--- Source records ---
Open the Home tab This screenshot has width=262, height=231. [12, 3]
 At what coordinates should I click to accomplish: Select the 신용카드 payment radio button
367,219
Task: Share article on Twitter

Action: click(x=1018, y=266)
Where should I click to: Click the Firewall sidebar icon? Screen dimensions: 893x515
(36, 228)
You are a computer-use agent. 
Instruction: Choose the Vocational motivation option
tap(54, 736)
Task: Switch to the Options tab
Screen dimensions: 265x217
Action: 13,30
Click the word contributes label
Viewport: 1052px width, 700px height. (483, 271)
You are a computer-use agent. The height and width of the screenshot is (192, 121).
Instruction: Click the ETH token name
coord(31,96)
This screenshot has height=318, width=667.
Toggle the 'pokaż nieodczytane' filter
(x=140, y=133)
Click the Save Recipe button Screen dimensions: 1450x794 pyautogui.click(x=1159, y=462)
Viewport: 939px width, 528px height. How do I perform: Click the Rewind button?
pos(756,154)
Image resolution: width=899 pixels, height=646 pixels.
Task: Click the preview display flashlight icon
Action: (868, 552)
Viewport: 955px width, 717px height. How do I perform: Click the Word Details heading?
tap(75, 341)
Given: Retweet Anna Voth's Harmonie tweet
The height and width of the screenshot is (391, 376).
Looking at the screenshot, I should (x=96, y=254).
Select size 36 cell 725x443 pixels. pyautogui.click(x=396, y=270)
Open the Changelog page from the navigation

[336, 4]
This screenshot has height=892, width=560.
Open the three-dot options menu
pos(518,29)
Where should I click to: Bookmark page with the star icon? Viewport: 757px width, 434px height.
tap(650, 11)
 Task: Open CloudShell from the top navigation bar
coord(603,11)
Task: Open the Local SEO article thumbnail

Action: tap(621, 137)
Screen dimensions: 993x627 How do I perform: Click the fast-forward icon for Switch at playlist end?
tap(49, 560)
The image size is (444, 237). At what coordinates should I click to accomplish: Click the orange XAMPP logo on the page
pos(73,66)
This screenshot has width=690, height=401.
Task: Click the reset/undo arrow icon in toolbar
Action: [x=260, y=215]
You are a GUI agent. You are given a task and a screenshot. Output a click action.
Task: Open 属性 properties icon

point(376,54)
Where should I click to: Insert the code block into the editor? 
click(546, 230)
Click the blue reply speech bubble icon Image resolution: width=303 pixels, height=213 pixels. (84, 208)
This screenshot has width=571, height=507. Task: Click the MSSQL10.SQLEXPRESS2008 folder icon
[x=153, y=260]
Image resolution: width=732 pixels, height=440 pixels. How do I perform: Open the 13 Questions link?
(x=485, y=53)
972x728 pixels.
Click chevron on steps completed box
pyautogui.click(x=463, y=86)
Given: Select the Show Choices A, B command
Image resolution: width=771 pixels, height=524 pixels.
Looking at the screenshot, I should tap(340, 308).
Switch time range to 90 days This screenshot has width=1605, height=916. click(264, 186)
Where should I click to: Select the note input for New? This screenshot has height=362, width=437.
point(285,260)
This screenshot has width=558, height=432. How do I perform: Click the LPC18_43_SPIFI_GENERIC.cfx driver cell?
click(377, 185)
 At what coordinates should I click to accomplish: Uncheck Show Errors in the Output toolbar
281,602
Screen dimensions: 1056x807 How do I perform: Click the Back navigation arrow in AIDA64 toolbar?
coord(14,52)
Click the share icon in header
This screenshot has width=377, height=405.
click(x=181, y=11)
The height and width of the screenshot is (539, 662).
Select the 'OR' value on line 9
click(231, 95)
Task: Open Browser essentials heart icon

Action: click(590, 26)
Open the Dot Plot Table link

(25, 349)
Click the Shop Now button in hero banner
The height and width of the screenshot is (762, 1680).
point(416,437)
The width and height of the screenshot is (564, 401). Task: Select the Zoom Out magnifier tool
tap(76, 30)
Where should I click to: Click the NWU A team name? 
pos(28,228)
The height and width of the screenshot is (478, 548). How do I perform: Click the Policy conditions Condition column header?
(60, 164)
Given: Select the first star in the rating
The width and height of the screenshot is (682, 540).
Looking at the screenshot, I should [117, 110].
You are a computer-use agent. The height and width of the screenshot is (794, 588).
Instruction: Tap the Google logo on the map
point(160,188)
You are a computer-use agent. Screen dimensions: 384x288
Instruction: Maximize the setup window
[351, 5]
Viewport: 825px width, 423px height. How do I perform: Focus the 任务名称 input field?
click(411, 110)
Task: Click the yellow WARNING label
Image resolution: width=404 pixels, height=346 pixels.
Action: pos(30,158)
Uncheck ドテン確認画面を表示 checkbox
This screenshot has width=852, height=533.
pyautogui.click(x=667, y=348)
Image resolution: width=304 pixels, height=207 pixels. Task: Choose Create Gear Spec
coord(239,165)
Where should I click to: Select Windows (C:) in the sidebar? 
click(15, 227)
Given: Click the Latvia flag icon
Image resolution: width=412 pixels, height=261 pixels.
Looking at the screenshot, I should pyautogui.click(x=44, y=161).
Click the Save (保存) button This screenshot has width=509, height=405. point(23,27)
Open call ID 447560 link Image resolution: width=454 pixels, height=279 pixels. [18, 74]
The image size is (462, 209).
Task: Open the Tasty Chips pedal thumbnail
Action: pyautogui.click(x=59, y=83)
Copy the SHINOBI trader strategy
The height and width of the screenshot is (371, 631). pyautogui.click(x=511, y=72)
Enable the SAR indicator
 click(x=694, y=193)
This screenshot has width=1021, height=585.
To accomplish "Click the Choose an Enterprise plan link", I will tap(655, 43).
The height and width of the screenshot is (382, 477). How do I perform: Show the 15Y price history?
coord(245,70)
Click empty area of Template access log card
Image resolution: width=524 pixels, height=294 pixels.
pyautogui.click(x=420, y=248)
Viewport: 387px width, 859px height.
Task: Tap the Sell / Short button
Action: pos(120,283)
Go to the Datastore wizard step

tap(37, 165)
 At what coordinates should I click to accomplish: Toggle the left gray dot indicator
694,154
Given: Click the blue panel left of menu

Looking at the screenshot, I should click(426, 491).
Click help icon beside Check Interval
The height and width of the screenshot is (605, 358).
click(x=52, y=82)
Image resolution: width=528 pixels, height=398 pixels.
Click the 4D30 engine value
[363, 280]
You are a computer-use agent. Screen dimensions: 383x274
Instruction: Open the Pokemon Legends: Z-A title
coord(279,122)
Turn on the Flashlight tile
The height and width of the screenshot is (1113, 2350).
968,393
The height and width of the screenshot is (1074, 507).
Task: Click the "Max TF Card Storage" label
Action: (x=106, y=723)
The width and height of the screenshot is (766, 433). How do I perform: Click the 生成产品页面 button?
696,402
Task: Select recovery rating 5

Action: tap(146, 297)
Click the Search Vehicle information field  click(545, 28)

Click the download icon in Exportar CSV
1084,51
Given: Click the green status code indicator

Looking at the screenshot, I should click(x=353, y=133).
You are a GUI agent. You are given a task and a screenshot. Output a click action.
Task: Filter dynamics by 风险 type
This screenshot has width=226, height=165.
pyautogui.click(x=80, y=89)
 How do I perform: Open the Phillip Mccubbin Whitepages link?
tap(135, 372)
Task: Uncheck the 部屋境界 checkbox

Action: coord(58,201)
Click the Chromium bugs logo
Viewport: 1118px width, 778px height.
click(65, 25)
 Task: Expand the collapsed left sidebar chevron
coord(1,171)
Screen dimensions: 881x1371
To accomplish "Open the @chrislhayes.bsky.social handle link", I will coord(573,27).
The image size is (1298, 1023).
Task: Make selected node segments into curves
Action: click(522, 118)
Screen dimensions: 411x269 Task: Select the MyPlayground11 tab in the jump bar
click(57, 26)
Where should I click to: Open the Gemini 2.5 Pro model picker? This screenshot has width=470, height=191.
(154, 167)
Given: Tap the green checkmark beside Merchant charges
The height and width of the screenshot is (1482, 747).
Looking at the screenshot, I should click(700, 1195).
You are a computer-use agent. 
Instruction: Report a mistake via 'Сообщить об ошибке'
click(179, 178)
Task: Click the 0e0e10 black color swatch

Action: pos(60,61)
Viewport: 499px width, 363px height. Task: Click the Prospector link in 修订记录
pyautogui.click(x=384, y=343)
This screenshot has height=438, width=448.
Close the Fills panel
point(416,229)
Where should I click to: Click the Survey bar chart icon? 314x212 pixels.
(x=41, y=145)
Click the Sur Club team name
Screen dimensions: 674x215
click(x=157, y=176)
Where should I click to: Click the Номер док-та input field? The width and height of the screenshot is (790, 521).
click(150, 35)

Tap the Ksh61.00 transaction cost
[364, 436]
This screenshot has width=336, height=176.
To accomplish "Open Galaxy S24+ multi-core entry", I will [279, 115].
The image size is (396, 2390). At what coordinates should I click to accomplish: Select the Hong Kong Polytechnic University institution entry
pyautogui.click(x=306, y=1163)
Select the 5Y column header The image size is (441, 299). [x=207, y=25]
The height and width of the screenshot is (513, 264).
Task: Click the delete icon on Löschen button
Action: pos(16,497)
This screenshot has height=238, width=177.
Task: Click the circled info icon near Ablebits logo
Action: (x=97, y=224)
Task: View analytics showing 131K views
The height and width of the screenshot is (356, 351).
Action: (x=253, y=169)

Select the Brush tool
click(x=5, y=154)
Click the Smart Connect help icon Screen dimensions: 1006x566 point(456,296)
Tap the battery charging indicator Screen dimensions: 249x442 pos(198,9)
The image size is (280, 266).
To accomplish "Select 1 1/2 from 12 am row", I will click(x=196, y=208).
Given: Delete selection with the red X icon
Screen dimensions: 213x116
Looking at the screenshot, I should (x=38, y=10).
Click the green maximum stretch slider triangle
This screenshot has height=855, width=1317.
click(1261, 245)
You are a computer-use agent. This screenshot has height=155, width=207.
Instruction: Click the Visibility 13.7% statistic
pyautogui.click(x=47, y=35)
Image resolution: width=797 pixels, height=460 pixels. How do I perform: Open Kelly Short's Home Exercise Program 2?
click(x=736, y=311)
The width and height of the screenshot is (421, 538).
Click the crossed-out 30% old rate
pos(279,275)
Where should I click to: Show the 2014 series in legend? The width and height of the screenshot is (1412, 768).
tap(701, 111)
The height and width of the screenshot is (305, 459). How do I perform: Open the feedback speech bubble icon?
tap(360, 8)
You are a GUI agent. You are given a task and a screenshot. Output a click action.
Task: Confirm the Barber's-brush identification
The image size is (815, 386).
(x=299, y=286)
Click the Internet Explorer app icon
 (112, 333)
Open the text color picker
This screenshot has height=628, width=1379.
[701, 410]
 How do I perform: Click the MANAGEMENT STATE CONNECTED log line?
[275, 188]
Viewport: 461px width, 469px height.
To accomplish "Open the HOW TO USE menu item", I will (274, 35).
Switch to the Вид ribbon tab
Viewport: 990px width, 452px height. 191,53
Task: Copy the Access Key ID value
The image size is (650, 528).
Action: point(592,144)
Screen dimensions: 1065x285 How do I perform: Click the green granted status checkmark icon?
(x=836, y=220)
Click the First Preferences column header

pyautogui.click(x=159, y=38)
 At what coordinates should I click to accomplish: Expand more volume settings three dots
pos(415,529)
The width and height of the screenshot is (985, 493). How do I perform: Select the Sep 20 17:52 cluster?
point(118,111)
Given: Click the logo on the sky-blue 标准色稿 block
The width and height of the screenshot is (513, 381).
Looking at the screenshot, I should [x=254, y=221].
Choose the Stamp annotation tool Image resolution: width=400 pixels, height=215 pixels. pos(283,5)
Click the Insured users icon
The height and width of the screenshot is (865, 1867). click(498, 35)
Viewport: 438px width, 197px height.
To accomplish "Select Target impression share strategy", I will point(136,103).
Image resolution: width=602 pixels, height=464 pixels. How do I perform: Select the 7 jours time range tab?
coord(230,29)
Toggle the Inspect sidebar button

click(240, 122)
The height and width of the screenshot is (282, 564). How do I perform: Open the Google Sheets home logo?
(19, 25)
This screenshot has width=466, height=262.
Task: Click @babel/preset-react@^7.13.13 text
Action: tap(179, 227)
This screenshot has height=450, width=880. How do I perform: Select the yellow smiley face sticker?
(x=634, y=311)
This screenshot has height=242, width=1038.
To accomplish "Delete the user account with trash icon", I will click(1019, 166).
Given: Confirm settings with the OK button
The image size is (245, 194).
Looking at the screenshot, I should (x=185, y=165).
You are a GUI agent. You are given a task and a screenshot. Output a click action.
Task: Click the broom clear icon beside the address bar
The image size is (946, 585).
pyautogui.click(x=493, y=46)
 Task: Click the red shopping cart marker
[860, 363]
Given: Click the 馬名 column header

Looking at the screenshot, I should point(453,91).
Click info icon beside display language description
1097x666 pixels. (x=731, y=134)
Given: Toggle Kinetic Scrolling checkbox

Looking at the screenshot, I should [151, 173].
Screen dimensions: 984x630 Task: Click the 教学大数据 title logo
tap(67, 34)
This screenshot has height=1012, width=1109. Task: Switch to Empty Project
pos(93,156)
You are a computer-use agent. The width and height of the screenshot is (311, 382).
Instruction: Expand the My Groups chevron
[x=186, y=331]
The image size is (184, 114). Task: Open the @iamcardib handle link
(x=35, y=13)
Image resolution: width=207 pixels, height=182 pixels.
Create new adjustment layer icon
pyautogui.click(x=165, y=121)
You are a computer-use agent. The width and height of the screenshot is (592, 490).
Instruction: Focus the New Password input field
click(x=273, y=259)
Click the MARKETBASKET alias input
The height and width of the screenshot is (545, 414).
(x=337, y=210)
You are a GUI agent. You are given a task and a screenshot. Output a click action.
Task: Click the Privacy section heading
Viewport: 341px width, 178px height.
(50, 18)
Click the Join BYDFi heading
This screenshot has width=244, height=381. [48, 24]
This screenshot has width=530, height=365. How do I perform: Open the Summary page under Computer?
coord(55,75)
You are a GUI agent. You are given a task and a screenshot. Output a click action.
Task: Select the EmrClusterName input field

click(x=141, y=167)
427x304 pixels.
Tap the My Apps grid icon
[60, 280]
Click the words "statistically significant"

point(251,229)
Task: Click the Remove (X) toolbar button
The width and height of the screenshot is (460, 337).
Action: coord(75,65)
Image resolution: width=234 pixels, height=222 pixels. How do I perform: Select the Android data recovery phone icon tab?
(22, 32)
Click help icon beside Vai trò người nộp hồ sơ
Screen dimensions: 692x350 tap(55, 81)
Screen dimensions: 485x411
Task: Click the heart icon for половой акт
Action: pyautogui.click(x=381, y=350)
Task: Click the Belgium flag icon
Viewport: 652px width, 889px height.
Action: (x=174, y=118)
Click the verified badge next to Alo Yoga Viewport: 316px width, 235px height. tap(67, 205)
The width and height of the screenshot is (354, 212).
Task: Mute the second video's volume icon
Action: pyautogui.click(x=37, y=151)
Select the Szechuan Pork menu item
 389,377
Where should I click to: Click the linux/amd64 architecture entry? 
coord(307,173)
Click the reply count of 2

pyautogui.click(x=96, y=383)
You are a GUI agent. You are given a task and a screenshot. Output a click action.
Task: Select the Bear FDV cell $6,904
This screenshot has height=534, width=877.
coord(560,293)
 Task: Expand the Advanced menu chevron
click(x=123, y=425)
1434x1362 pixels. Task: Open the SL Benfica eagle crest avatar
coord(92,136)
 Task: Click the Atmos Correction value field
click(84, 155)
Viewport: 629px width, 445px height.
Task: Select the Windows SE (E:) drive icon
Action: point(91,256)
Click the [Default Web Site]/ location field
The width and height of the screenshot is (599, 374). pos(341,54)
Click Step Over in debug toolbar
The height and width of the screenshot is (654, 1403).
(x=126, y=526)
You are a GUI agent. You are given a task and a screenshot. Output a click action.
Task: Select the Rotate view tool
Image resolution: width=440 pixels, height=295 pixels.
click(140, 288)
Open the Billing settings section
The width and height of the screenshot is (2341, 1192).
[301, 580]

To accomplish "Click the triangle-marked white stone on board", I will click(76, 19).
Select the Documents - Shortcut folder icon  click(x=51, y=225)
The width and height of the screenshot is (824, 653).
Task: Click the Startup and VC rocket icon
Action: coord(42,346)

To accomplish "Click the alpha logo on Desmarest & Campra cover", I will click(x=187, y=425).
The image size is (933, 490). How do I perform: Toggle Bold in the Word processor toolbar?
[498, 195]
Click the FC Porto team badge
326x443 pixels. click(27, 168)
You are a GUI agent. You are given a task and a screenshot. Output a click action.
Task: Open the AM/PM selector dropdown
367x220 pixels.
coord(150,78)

--- What you should do ---
The expected answer is an exact copy of the lines above, beginning at the line with "This screenshot has width=571, height=507." and ending at the line with "972x728 pixels.", with both ends in.

--- Response box ---
This screenshot has width=571, height=507. Task: Click the MSSQL10.SQLEXPRESS2008 folder icon
[x=153, y=260]
Image resolution: width=732 pixels, height=440 pixels. How do I perform: Open the 13 Questions link?
(x=485, y=53)
972x728 pixels.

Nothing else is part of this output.